§ **What is required**:
Please return the passage from "I am asking" to "this thread going????" in the forum thread on polymer and metal pistols below, copied word for word.

╭─ Document extract

# What’s wit…



## Mr. P (Sep 16, 2006)

The ‘plastic’ (polymer) haters? Heck if a pistol fires, is accurate, takes a lickin and is still reliable, what’s the problem?

Guys, they make airplane wings out of polymer composite material now days, come outta the cave.


----------



## Shipwreck (Jan 26, 2006)

Got me. Years ago - I preferred metal guns because they decreased recoil. In fact, in 2005, I went with another Beretta Inox Vertec when comparing the Beretta to a Glock 34. The metal frame soaked up that recoil. Later, though, that Vertec proved to really and truly suck.

Now, though, all 6 of my guns are polymer guns. I have no metal ones. Over the years since 1993, I have gone thru many, many handguns. Probably 20-25 easily. The ones I like now all happen to be polymer, much to the chagrin of the local 1911 lovers here


----------



## martial_field (Oct 16, 2006)

Just because you prefer one gun over another doesn't mean you need to hate the "also ran." I have always been amazed at some of the Glock haters out there, as if the mass marketing of polymer frame guns was a betrayal of gun owners and the spirit of gun ownership. And, some Glock owners seem to go a little overboard in their disdain for metal frame guns. I have both metal frame and polymer frame guns and find room for both of them in my "Hall of High Opinion."


----------



## Spenser (Nov 6, 2006)

I'm with you. There's plenty of room in the arms locker for whatever orphan pistols I can give a home to, metal or plastic....


----------



## Baldy (Jun 21, 2006)

So what's your problem I have both?


----------



## zipgraver (Aug 28, 2006)

Baldy said:


> So what's your problem I have both?


Yeah me too! Some of the Glock haters are really ridiculous. Tell them you like Glocks and they treat you like you have leprosy. Screw 'em.:mrgreen:


----------



## Mr. P (Sep 16, 2006)

Baldy said:


> So what's your problem I have both?


Whos problem? Who are you asking?


----------



## Baldy (Jun 21, 2006)

I am asking you is there a problem or have you had a problem with somebody? I think it's stupid to put people's guns down. I have both and I enjoy both.


----------



## XD-45 (Oct 24, 2006)

If the weapon does what it is meant to do and the operator likes it, what does it matter what material it is made of? Where is this thread going????

╰─
╭─ Given data

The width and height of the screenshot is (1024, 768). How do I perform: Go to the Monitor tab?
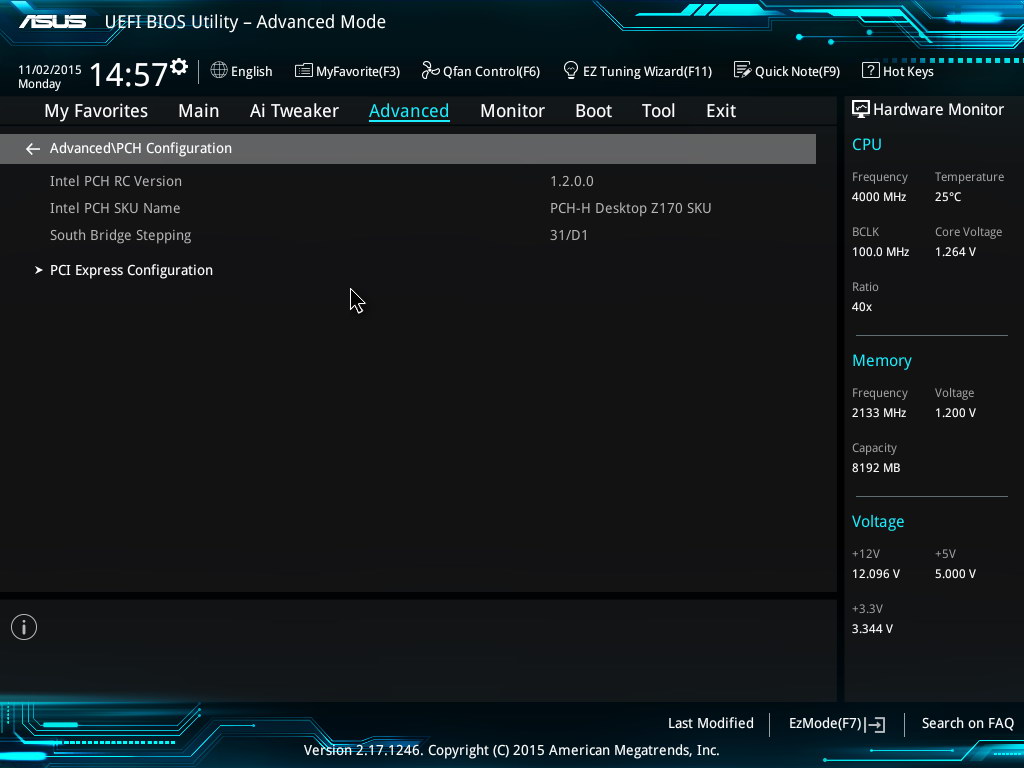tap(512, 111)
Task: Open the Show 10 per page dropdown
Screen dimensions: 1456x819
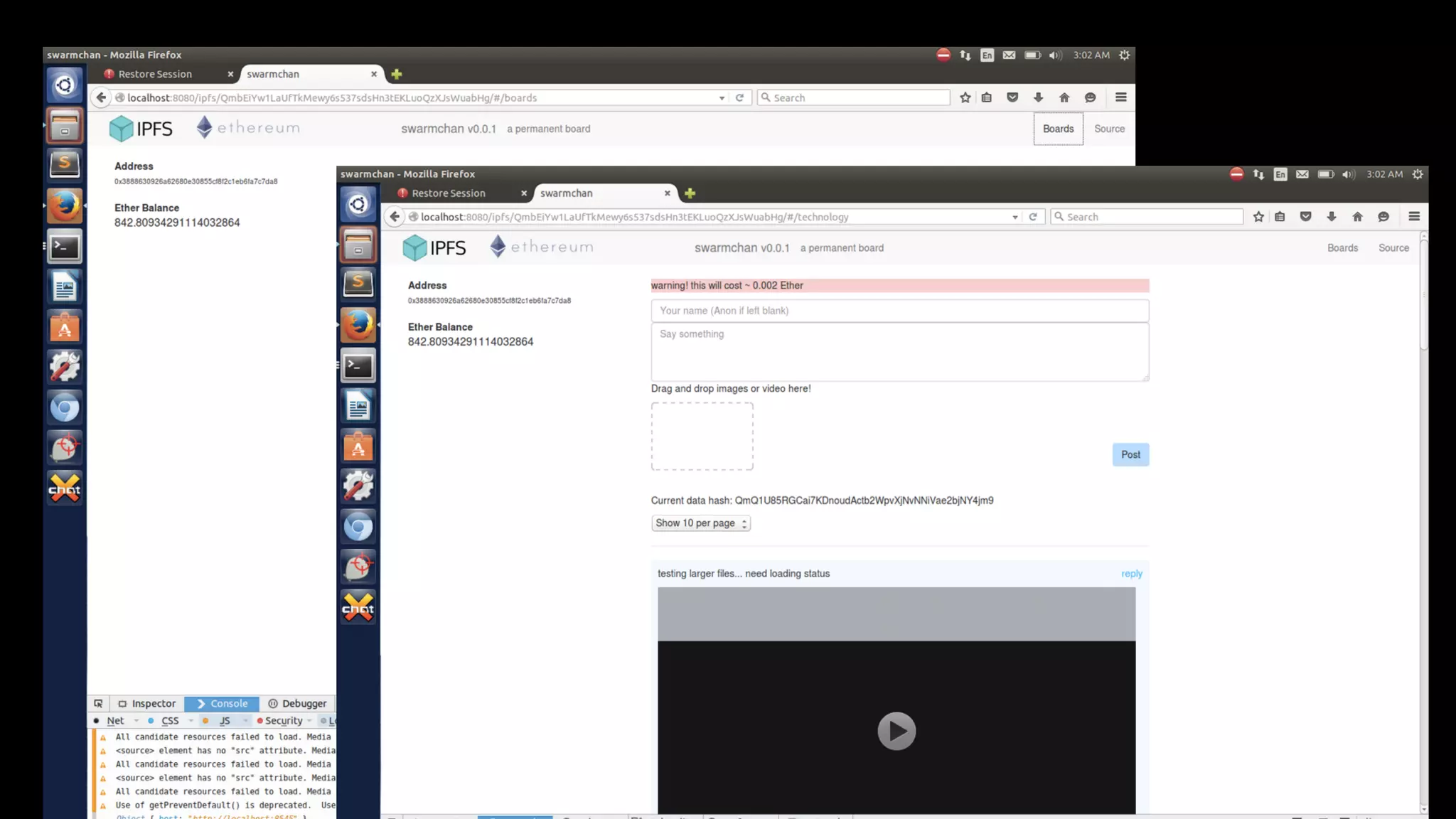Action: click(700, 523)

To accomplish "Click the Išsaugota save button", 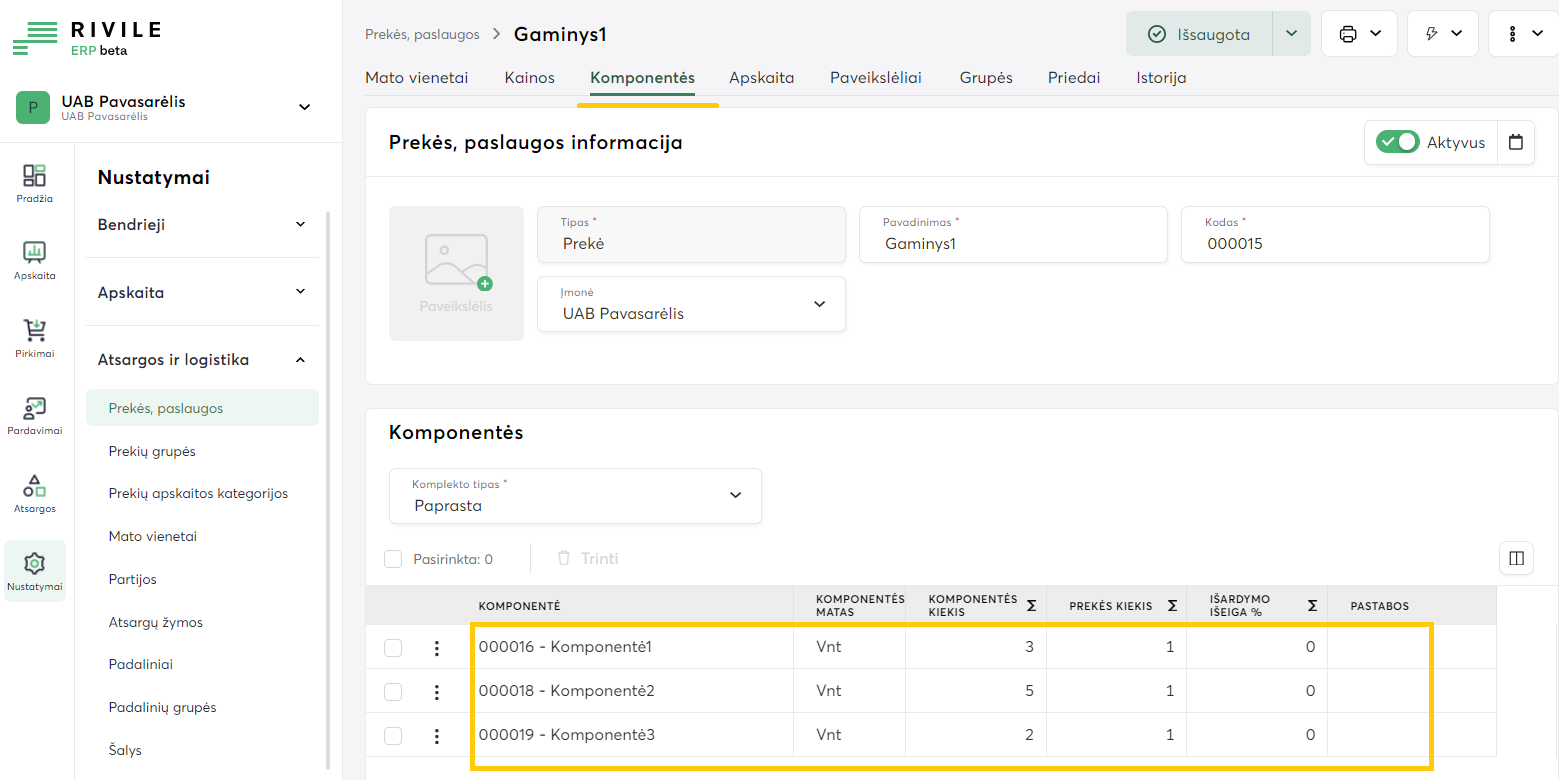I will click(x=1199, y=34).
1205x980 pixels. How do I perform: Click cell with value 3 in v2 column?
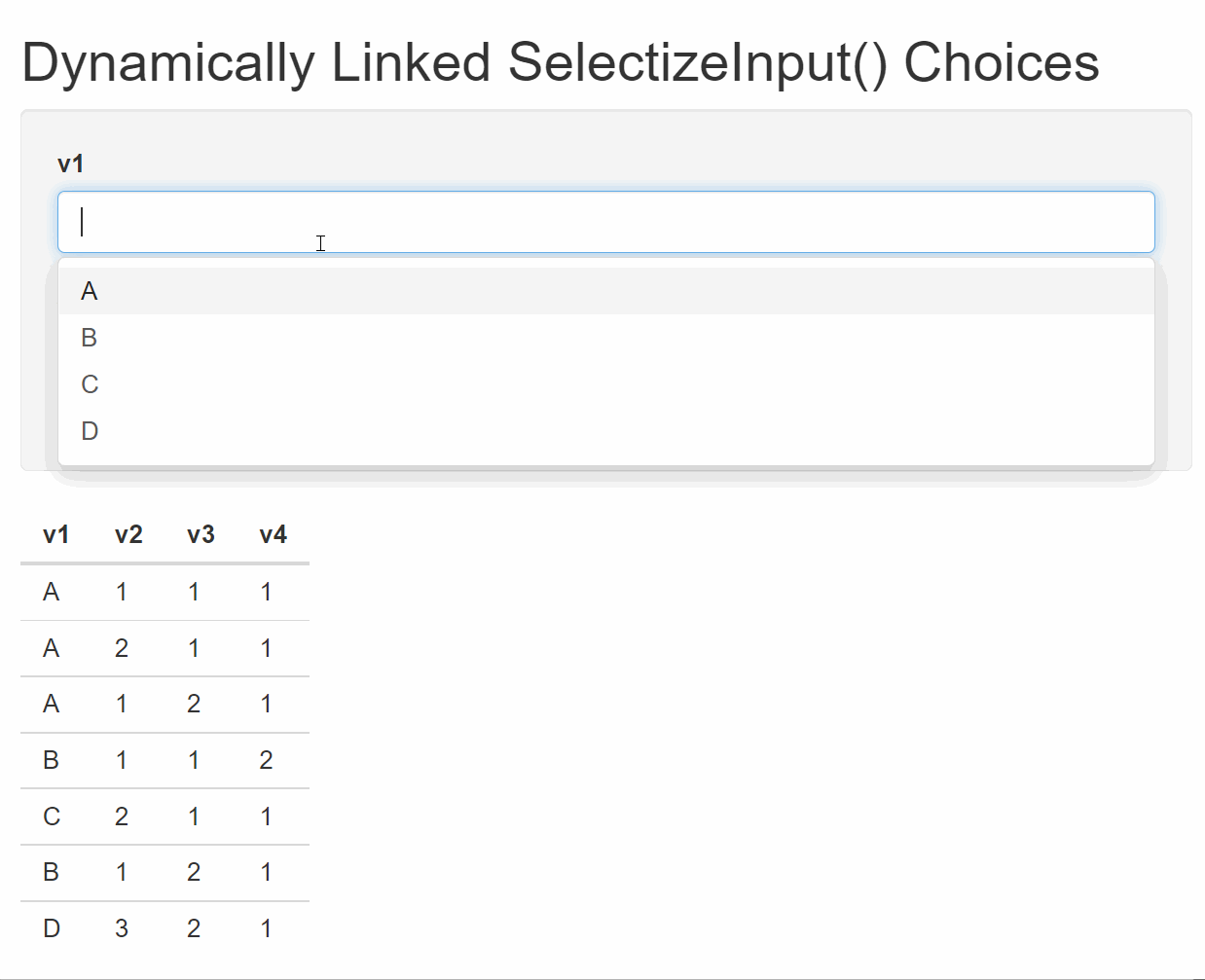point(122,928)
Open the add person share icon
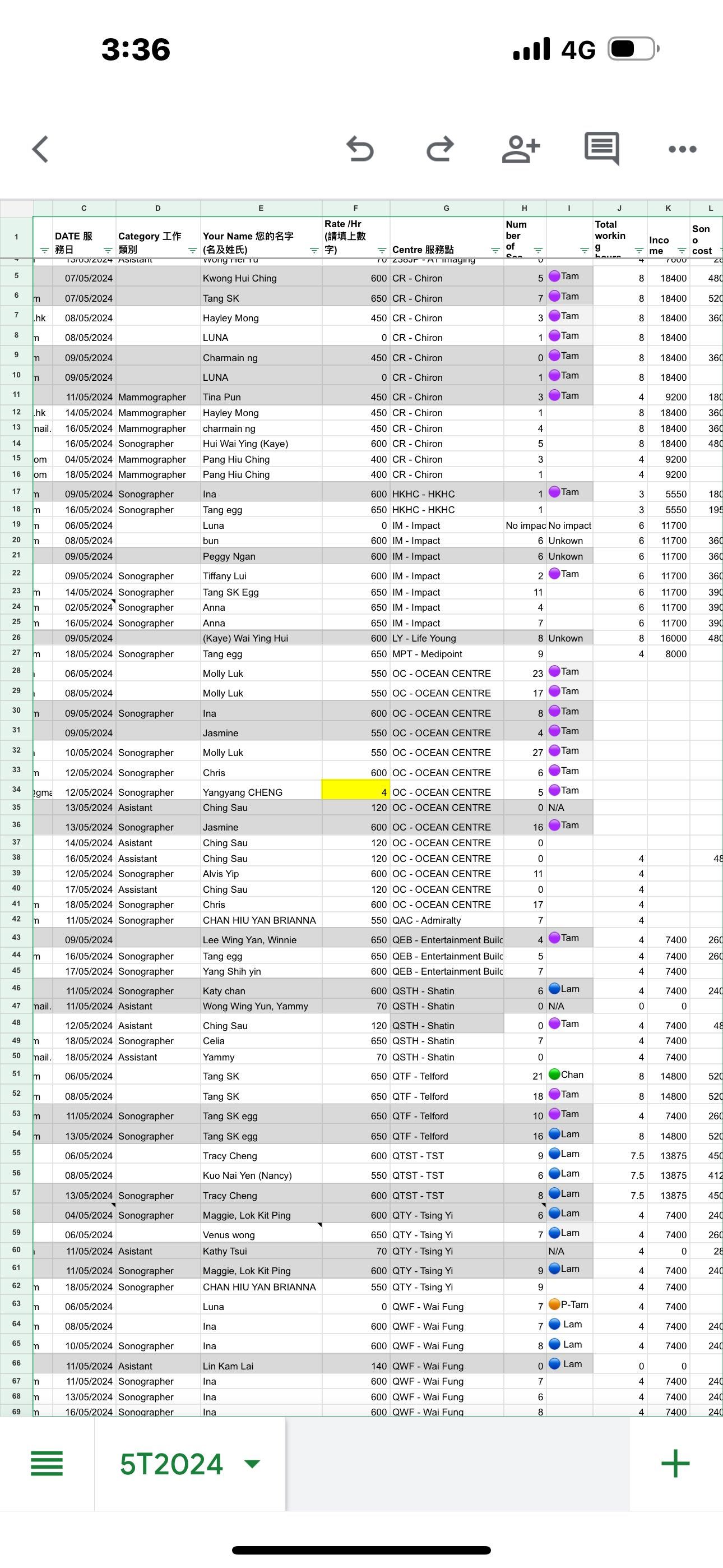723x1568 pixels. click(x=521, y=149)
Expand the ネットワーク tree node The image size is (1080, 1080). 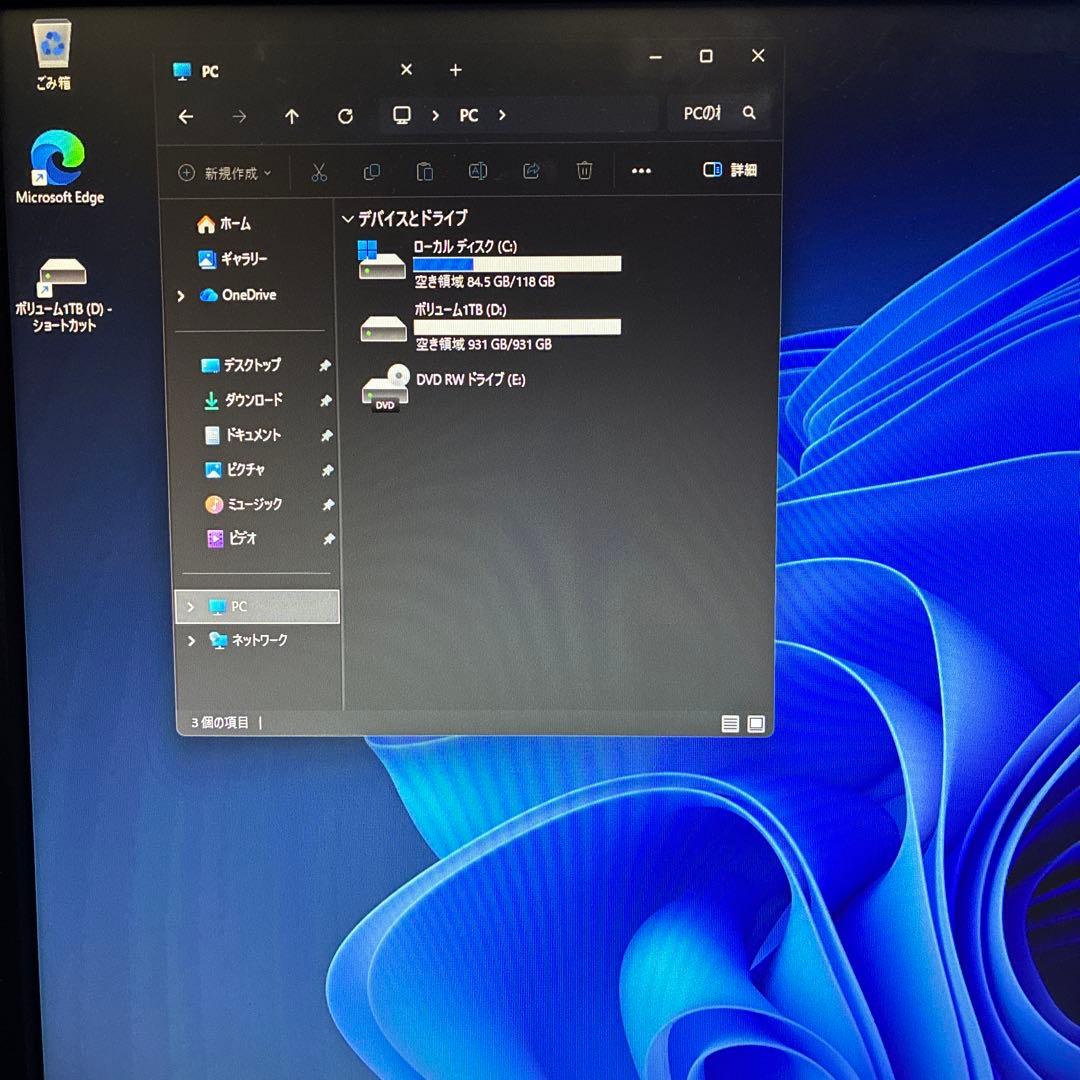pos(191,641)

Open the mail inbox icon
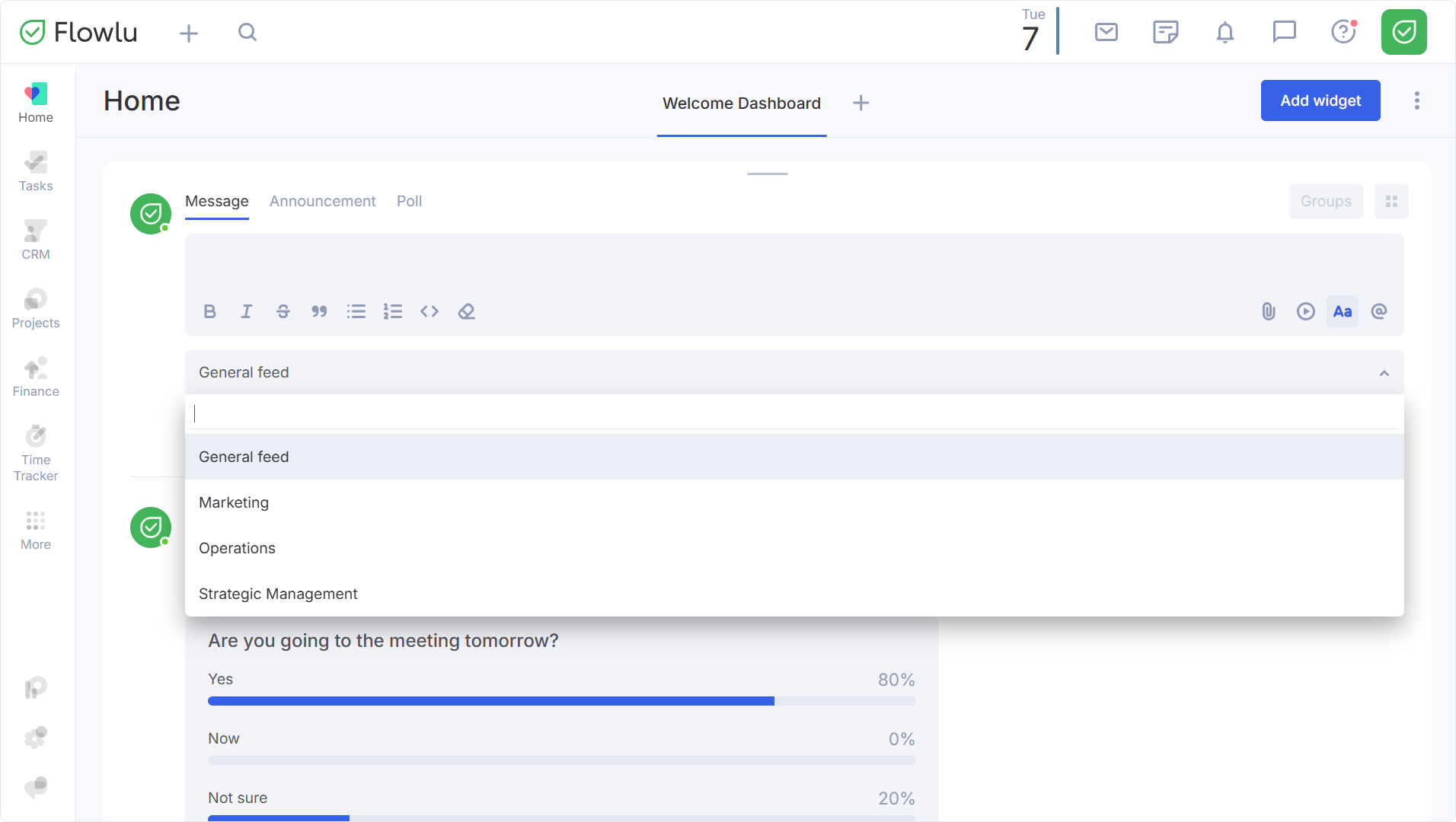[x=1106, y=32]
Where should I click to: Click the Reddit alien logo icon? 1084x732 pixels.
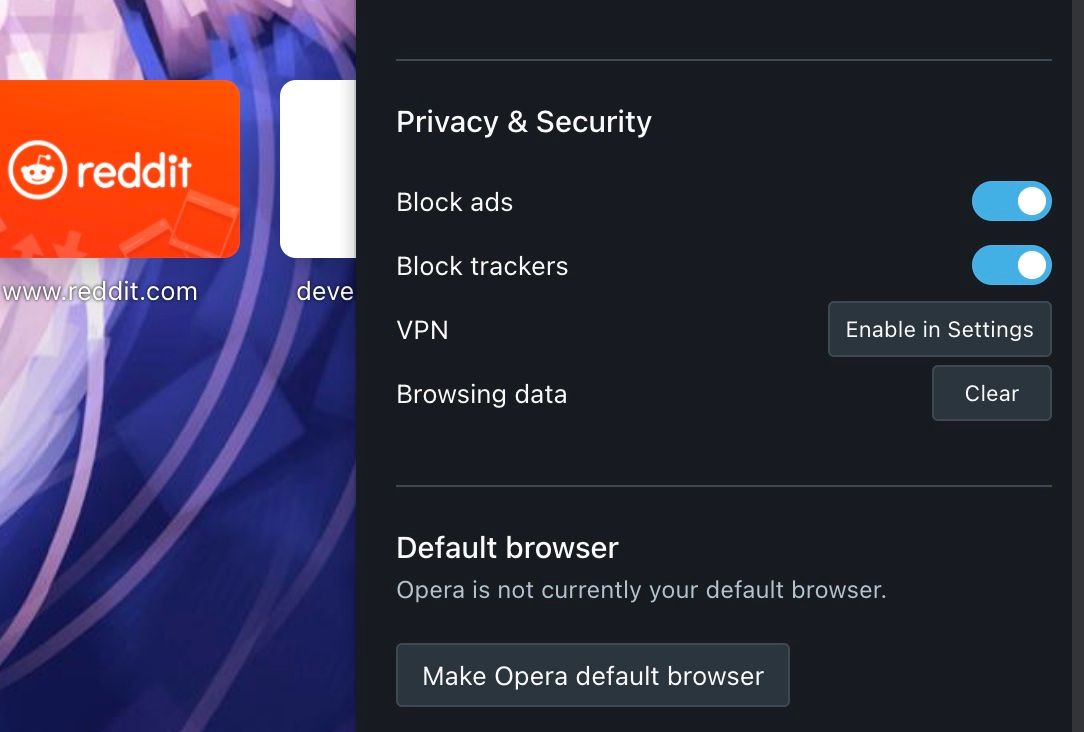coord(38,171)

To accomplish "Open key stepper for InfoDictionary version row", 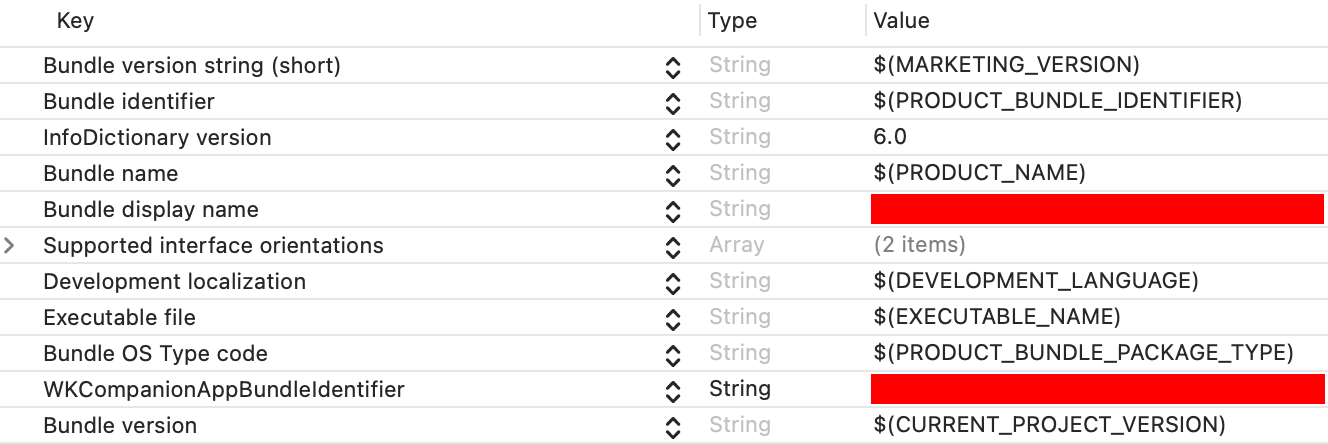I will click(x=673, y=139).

╰─

§ **Reply**:
I am asking you is there a problem or have you had a problem with somebody? I think it's stupid to put people's guns down. I have both and I enjoy both.


----------



## XD-45 (Oct 24, 2006)

If the weapon does what it is meant to do and the operator likes it, what does it matter what material it is made of? Where is this thread going????